Lesley Ann Warren interview, USA ‘In Plain Sight’

Lesley Ann Warren is one of “those” actresses, like Raquel Welch, Bernadette Peters, Helen Mirren or Sophia Loren, who continually defy age and preserve their sex appeal while still working in a tough business for women over 40.

Warren was first on my radar when she was “Cinderella”, paired with the uber sexy Stuart Damon.  She later garnered an Academy Award nomination for 1982’s “Victor/Victoria.” She received Emmy nominations for “Family of Spies,” and a Golden Globe Award for the miniseries “79 Park Avenue.”

More recently, Lesley Ann has delighted fans of “Desperate Housewives” as Teri Hatcher’s bawdy mom, and on “Will & Grace” as the mistress of Will’s father.

Warren does lusty very well.



The new USA drama “In Plain Sight,” is Lesley Ann’s first regular series role since her “Mission Impossible” days from the sixties.  In a classic scenario of the child parenting the parent, she plays Jinx, the feckless sexpot mother of Mary McCormack’s deadpan Marshal character, also named Mary. 

True to the network’s rallying cry of “Characters Welcome”, the role of Jinx in the hands of Warren will certainly fill the USA bill for the Albuquerque, New Mexico-based noir dramedy that is infused with lots of male eye candy and compelling storylines.

Monsters and Critics spoke to Lesley a few days ago.

Many of our readers want to know how you stay in such incredible shape.  You’re ageless and you bring so much vitality in your character Jinx to the show.  We want to know what your secrets are?

L. Warren Thank you, first of all.  The last 25 years of my life I have been living a really, I would say holistic lifestyle.  I got very sick in my 20’s and early 30’s because I was a ballet dancer when I was young and I was starving myself and all this stuff.

● Requirement 1:
In the Lesley Ann Warren interview, copy word for word the passage that begins at the words "More recently, Lesley" and stops after "few days ago.".
● Requirement 2:
Pick up the Lesley Ann Warren interview after its last sentence and carry it forward.

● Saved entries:
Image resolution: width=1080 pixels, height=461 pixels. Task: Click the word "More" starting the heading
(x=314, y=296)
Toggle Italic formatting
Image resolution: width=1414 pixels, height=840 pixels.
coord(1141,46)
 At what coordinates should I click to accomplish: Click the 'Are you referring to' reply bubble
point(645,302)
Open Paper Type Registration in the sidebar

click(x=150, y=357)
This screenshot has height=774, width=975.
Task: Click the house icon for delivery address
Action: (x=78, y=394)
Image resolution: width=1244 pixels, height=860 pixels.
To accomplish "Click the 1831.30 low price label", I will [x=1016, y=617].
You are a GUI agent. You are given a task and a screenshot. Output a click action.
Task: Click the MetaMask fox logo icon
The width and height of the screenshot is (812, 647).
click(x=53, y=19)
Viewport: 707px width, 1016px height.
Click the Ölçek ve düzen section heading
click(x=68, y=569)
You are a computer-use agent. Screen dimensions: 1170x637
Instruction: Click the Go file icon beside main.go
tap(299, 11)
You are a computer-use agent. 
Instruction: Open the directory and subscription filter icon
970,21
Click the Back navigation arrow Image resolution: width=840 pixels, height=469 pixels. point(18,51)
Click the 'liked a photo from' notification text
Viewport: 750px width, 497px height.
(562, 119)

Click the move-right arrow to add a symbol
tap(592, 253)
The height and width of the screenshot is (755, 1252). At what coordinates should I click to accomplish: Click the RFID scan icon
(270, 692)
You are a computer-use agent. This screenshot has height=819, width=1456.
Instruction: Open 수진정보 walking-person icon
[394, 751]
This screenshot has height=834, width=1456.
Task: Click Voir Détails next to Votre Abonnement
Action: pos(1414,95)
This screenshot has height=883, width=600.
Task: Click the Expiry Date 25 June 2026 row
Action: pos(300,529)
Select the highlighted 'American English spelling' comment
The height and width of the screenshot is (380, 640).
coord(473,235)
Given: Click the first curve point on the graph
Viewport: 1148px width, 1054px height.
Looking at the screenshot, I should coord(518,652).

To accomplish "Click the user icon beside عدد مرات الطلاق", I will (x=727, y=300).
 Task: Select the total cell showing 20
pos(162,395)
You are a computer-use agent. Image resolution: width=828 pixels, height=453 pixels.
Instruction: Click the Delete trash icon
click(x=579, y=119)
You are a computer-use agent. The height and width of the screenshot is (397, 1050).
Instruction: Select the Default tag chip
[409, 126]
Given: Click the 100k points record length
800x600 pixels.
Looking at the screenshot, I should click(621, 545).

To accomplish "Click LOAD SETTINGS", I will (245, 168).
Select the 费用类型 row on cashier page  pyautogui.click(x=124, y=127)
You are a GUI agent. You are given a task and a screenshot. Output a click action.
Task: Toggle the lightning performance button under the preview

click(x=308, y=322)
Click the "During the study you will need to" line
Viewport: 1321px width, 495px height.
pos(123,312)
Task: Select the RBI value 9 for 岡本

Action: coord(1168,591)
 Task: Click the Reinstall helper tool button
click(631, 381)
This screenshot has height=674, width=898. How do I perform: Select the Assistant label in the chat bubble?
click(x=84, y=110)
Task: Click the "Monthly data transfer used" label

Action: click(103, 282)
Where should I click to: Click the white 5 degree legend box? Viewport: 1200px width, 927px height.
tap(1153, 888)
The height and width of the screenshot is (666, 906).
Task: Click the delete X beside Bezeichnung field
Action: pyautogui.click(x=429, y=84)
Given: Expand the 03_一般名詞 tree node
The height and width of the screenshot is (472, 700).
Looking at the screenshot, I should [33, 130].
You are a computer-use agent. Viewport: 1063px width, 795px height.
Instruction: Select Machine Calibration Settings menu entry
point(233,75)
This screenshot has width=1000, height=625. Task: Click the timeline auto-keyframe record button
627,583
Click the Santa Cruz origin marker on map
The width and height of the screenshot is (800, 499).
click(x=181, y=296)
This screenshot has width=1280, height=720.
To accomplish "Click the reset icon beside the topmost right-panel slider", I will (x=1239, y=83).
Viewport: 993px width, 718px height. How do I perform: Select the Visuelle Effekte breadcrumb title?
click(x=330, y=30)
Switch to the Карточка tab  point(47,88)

● Expected answer 1:
More recently, Lesley Ann has delighted fans of “Desperate Housewives” as Teri Hatcher’s bawdy mom, and on “Will & Grace” as the mistress of Will’s father.

Warren does lusty very well.



The new USA drama “In Plain Sight,” is Lesley Ann’s first regular series role since her “Mission Impossible” days from the sixties.  In a classic scenario of the child parenting the parent, she plays Jinx, the feckless sexpot mother of Mary McCormack’s deadpan Marshal character, also named Mary. 

True to the network’s rallying cry of “Characters Welcome”, the role of Jinx in the hands of Warren will certainly fill the USA bill for the Albuquerque, New Mexico-based noir dramedy that is infused with lots of male eye candy and compelling storylines.

Monsters and Critics spoke to Lesley a few days ago.

● Expected answer 2:
I had a lot of health problems when I was in my 20’s and I came upon this doctor, this naturopathic doctor, in my early 30’s and I just knew inherently that that was for me, and so I’ve been doing Chinese medicine, homeopathics, acupuncture weekly for a long, long time. 



Plus I exercise a lot because of having been a dancer, and I don’t drink coffee.  I stopped drinking coffee in my early 30’s. 

I don’t ‘drink’ drink.  I have like a half a martini once every three months or something.  It’s like I live a pretty healthy life and I do believe that it’s mind body spirit connection and so I think that that really contributes greatly to my energy, my sense of well-being and my physical well-being. 

Of all the male energy that’s in the show, who are you routing for to capture Mary’s heart?

L. Warren That’s an interesting question because both Frederick Weller and Cristian de la Fuente have different qualities that would be and are really good for Mary, as a woman and a person. 

None of us know where this is going to go, by the way. 

 None of us have the answer to this question, so I would have to say that as her mother, I want her to be happy and fulfilled.  Who that person may or may not be is up for grabs at this point.  I think each man in the show brings her different gifts.

What challenges you about playing Jinx?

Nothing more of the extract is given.